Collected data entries
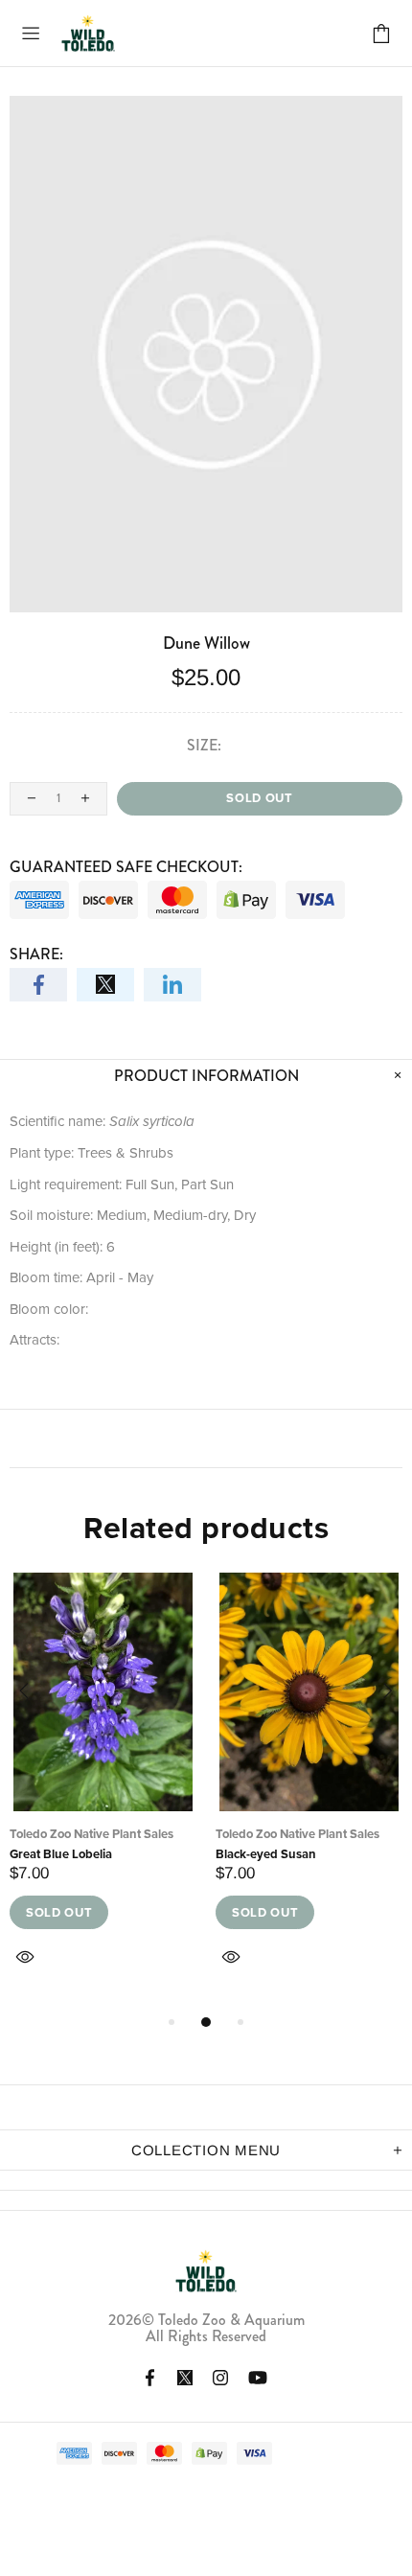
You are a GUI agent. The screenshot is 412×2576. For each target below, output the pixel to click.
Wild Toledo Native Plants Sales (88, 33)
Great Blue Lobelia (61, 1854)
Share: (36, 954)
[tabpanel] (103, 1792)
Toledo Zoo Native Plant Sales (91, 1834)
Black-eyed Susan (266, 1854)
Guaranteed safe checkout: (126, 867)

# WORK REQUIRED
An exact reproduction of the data is needed, with no pictures included.

# RESPONSE BELOW
You are a GUI agent. The screenshot is 412×2576. For each target below, output the pixel to click.
Wild Toledo Native Plants Sales (88, 33)
Great Blue Lobelia (61, 1854)
Share: (36, 954)
[tabpanel] (103, 1792)
Toledo Zoo Native Plant Sales (91, 1834)
Black-eyed Susan (266, 1854)
Guaranteed safe checkout: (126, 867)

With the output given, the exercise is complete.